Prompt: Below are records. Copy every line with "cell" in it.

Supplied material:
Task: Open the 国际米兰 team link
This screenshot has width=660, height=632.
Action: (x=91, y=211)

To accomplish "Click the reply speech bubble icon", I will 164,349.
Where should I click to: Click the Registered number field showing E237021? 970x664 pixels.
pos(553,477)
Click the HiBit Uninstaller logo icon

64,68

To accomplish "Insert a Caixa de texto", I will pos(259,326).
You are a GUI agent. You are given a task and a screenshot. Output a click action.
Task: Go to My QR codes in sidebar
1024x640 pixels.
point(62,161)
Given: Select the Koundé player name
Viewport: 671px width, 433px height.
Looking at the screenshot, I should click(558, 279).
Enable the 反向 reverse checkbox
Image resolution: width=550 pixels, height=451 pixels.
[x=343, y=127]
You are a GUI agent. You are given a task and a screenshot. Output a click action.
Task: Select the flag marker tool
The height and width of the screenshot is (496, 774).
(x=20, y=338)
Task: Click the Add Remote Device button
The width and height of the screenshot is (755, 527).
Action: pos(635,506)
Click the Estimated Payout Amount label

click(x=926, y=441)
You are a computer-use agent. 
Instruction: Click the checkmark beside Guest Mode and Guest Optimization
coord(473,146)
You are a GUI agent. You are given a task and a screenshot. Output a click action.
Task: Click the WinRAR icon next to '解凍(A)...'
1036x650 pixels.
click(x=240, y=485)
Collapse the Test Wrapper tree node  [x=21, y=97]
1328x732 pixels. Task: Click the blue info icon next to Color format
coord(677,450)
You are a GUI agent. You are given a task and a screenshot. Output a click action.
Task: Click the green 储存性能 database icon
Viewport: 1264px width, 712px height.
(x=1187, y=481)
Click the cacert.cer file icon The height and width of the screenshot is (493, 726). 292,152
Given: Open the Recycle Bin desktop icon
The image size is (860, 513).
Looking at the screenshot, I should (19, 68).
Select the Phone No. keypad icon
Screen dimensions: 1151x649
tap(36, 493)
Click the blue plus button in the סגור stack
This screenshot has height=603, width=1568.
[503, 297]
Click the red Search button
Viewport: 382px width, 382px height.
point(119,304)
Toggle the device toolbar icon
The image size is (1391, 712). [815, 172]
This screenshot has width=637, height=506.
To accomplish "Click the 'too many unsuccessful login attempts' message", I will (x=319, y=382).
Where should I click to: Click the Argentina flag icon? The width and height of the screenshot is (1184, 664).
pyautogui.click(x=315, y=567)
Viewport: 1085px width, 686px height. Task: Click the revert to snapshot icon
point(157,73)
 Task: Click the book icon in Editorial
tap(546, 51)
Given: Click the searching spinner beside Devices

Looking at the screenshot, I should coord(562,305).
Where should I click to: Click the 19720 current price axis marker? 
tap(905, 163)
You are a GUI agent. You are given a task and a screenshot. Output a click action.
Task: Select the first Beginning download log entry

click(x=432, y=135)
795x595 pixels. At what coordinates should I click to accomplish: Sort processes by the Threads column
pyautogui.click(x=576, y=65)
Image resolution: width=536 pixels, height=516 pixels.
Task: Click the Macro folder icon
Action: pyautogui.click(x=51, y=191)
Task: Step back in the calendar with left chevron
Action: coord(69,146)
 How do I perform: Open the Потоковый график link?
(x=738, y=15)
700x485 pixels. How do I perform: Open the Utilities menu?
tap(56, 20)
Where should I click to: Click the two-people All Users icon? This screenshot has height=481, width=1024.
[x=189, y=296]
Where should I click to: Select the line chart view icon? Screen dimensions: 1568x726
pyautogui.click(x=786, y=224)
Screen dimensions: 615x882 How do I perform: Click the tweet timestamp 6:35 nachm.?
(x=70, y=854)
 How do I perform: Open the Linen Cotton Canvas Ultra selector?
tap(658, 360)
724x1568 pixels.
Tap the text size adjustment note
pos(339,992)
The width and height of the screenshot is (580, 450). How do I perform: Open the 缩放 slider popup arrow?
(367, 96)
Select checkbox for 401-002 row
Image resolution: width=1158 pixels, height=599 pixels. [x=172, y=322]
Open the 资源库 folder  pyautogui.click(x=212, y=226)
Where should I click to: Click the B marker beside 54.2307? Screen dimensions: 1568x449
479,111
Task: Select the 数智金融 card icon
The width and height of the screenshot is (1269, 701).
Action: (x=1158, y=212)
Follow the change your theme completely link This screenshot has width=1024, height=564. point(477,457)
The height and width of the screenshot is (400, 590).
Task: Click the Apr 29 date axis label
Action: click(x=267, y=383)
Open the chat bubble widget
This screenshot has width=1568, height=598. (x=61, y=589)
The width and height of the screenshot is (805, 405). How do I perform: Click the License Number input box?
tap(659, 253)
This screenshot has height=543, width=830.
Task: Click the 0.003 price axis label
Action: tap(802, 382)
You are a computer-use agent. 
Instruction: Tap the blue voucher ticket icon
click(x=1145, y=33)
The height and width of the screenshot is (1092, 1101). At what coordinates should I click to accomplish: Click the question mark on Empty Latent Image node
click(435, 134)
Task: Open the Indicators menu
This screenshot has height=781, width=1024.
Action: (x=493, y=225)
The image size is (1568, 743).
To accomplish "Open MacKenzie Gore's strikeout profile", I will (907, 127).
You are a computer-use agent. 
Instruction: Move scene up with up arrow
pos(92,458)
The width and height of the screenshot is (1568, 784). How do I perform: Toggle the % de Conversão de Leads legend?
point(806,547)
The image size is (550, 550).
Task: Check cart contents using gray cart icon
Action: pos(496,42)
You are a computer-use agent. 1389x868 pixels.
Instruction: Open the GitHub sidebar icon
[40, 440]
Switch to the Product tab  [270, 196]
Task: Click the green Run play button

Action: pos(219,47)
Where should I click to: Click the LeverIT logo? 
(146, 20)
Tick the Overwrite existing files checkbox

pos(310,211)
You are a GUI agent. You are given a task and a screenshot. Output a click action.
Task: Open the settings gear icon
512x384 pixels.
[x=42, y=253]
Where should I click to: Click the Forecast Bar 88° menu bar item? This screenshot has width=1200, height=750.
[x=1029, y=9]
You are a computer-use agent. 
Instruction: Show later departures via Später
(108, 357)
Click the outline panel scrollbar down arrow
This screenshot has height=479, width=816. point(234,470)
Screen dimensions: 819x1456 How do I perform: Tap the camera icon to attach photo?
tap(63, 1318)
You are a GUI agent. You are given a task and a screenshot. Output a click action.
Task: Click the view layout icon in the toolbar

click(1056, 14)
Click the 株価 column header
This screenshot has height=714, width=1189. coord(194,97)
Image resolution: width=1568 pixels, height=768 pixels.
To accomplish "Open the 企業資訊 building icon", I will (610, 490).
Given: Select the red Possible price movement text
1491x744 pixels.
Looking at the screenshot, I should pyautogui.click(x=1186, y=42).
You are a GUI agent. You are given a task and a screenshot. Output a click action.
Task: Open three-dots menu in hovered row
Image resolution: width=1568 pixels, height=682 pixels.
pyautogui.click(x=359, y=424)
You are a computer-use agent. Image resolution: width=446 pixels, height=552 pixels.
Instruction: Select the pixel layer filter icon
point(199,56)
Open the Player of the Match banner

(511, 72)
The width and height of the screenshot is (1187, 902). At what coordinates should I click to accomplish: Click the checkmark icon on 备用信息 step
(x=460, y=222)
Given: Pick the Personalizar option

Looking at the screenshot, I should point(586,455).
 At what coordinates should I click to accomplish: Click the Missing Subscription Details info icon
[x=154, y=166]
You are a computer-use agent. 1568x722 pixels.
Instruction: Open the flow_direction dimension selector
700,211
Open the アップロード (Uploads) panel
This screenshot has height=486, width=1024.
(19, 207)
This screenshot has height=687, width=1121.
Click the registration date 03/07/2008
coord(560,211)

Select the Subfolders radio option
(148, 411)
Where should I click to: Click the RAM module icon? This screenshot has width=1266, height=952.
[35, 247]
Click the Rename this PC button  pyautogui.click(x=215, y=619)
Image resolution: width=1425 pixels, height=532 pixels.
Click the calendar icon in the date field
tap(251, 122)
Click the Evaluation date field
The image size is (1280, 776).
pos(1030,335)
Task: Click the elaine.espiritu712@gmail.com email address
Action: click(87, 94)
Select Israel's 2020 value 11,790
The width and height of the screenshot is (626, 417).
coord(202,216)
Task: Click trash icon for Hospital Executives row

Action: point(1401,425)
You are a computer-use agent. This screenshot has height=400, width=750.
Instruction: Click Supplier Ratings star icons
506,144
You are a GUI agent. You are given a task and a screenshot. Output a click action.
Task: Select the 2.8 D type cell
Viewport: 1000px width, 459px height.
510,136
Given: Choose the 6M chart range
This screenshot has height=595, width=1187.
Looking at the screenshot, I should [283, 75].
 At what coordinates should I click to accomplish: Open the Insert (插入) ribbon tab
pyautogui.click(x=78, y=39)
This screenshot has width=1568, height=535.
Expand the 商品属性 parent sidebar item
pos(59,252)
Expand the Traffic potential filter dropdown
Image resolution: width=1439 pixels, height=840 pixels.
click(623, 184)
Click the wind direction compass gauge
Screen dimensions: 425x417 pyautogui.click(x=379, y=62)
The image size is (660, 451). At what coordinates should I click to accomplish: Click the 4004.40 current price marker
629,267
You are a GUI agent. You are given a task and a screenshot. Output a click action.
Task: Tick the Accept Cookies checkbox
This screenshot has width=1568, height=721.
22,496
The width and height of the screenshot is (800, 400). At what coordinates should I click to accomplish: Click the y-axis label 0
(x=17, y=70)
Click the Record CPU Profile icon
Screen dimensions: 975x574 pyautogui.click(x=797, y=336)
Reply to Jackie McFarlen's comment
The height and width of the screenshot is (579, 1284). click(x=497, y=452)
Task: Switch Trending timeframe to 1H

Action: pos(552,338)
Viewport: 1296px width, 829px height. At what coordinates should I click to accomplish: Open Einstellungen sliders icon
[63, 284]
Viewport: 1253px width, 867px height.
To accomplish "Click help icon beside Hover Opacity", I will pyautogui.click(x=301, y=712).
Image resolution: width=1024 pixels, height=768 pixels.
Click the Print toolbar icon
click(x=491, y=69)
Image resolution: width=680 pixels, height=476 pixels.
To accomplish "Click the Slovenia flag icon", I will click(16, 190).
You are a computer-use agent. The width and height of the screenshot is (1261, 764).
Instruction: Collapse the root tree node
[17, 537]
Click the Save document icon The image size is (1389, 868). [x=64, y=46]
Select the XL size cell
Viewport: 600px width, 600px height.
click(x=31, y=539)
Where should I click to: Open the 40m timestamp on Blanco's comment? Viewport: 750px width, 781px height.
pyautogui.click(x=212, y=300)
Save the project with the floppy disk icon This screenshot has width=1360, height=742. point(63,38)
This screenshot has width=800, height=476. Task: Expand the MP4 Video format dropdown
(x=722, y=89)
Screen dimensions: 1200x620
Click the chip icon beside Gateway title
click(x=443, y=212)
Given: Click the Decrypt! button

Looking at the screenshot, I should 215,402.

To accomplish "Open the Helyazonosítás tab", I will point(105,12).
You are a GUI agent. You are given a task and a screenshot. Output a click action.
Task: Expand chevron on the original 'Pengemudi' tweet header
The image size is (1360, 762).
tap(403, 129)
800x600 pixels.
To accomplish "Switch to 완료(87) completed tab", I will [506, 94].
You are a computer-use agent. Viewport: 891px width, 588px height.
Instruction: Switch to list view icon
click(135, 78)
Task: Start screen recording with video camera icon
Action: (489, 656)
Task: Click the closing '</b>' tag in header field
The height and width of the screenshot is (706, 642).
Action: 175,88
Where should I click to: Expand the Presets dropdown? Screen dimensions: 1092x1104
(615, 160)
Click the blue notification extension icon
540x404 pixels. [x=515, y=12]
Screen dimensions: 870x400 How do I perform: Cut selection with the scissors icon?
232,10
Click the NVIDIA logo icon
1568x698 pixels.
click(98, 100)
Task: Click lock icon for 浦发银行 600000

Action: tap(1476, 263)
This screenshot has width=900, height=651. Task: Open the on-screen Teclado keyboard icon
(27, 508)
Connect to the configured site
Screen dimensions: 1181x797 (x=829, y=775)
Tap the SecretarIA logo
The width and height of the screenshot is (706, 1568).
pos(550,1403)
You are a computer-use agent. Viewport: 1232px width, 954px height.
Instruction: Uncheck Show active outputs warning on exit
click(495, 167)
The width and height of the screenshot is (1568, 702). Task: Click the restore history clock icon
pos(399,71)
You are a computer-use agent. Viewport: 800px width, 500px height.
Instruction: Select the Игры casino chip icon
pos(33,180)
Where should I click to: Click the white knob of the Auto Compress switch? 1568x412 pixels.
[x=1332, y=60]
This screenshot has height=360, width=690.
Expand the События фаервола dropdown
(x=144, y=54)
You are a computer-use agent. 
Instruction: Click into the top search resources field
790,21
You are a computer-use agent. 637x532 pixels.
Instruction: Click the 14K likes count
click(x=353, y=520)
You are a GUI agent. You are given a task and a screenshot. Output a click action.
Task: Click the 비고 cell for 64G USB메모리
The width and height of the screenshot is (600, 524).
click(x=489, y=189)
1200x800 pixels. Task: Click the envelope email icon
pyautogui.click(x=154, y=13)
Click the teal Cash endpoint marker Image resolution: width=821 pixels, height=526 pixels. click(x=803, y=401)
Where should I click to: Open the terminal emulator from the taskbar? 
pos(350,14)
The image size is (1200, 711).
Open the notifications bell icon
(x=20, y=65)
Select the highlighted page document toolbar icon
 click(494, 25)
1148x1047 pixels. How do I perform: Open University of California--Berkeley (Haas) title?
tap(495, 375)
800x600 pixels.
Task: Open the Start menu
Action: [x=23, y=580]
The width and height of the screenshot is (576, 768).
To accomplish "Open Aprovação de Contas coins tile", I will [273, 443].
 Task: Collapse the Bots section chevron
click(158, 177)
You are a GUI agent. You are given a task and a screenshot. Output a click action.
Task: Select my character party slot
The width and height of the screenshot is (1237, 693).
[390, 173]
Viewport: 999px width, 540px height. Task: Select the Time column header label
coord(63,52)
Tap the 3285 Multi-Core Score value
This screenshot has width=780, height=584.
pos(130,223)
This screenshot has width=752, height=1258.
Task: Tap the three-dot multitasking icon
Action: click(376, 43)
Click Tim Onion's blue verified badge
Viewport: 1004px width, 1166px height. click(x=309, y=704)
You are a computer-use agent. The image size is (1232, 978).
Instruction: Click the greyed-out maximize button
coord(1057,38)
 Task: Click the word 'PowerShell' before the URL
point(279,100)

Result of this exercise:
Task: Select the 2.8 D type cell
Select the XL size cell
Task: Click the 비고 cell for 64G USB메모리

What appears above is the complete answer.